Intervention de Annie Jarraud-Vergnolle

Réunion du 22 juillet 2008 à 16h00
Démocratie sociale et temps de travail — Article 21

Photo de Annie Jarraud-VergnolleAnnie Jarraud-Vergnolle :

Nous demandons la suppression de l’article 21 relatif au compte épargne-temps ainsi que des dispositions que notre rapporteur envisage de transférer par amendement de l’article 20.

Les modifications proposées ne sont que la conséquence sur le compte épargne-temps des mesures qui viennent d’être adoptées sur le temps de travail. Elles ne font, comme celles-ci d’ailleurs, l’objet d’aucune concertation ni négociation avec les partenaires sociaux.

Nous sommes évidemment opposés à la suppression de l’étape de l’accord de branche pour la mise en place du compte épargne-temps. Cet accord n’est déjà pas obligatoire, mais l’amendement aboutit à le faire disparaître complètement au profit du seul accord d’entreprise ou d’établissement. On peut donc à nouveau craindre des accords déséquilibrés, à la convenance de l’employeur.

Le texte prévoit également de supprimer la liste des éléments pouvant abonder le compte épargne-temps. Seule subsistera la restriction relative aux jours de congés payés en deçà de 24 jours ouvrables.

De même disparaît la liste limitative des usages qui peuvent être faits des droits accumulés. Seule restriction : la cinquième semaine de congés payés ne pourra pas être monétisée.

Toutes les autres formes de congés sont donc, selon votre vocabulaire, « libérées », c’est-à-dire qu’elles peuvent être placées dans un CET « monétisable ». Il s’agit des contreparties en repos pour les heures accomplies au-delà du contingent dans les conditions nouvelles, c’est-à-dire après sa disparition de fait, ou des heures et jours accomplis au-delà de la convention individuelle de forfait.

Bien sûr, ces dispositions préexistaient dans le code du travail, mais elles sont singulièrement étendues avec l’augmentation des temps « monétisables » que crée votre texte.

Vous y ajoutez la pérennisation de l’article 1er de la loi du 8 février 2008, qui dispose que, même si l’accord instituant le CET ne le prévoit pas, le salarié peut utiliser les droits affectés sur son compte pour augmenter sa rémunération. Le salarié pourra donc renoncer aux droits qu’il aura accumulés sur un CET pour remplacer une augmentation salariale. C’est un renversement total de la perspective d’origine du compte épargne-temps, qui était d’augmenter le temps disponible du salarié.

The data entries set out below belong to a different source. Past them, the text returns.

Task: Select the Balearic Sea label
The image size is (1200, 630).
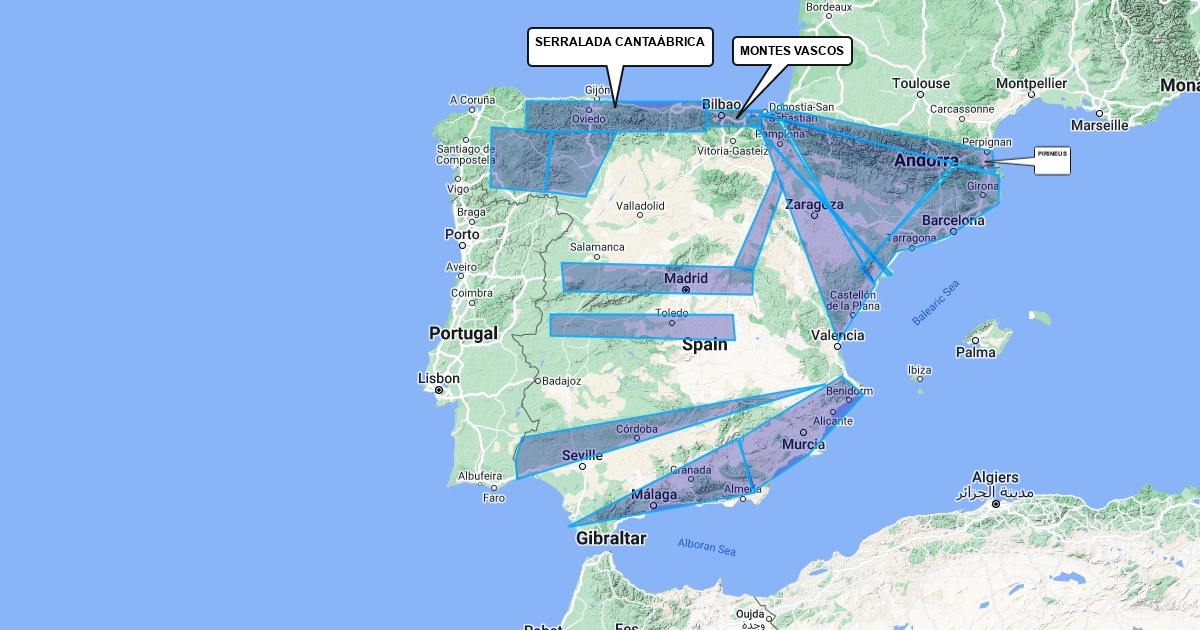Action: click(935, 303)
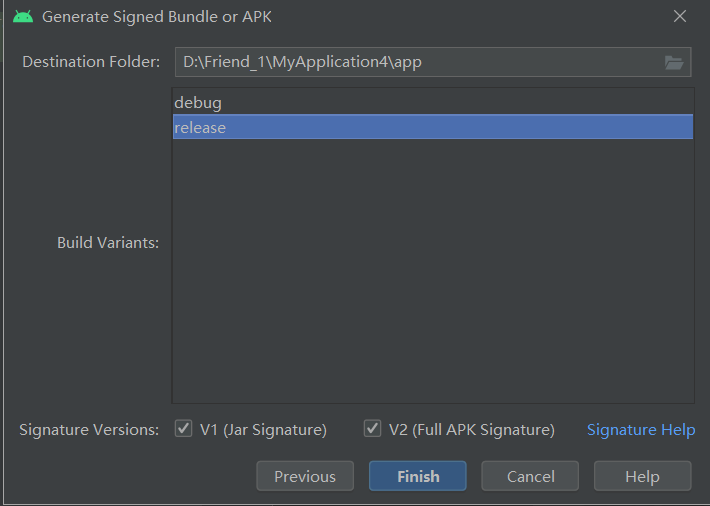Click the 'V1 (Jar Signature)' label text

tap(263, 430)
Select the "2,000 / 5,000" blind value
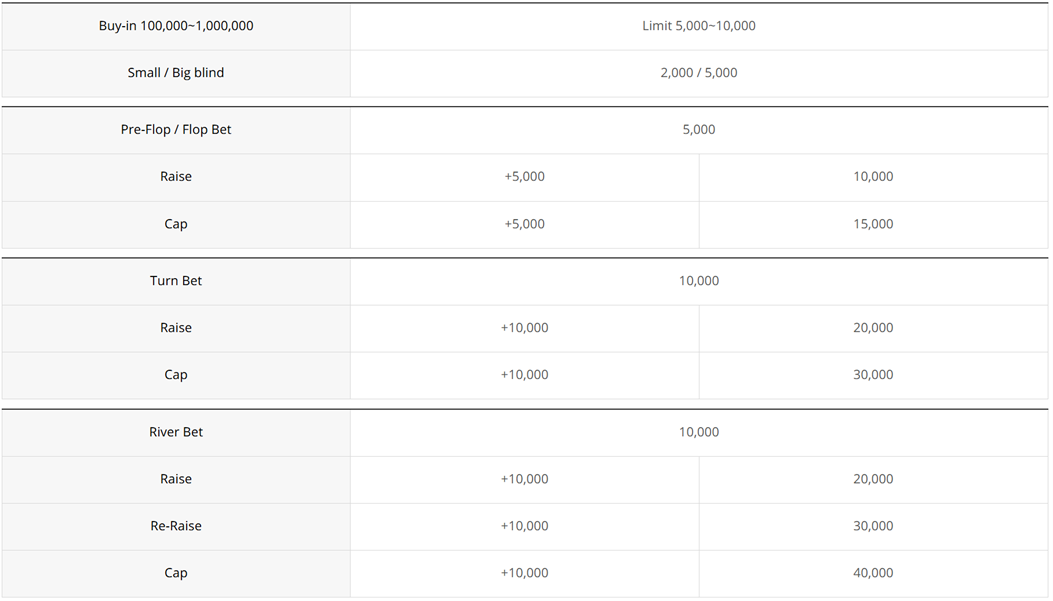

Aujourd’hui, le CET est un instrument pour augmenter indirectement la trésorerie des entreprises en renvoyant à plus tard, par le biais de l’épargne retraite, le paiement des sommes dues par l’employeur. Avec ce projet de loi, vous en faites un instrument de blocage des salaires. L’employeur pourra dire au salarié qui mérite une augmentation qu’il peut disposer des sommes acquises sur son CET. Bien entendu, cet argent n’ira pas aux organismes financiers qui gèrent l’épargne retraite.

Votre objectif est sans doute, par un nouveau tour de passe-passe, de faire croire aux salariés que leur pouvoir d’achat augmente alors qu’en réalité le CET sera utilisé pour le faire diminuer en valeur absolue sur la durée. La rémunération restera obstinément la même. Elle sera simplement différée en partie car les sommes dues resteront cantonnées dans le CET, où elles généreront des produits financiers pour les gérants, tant que le salarié n’en aura pas besoin.

Nous sommes devant la même méthode que celle employée pour le déblocage de la participation, mais cette fois-ci de manière atomisée, et le salarié en fera seul les frais.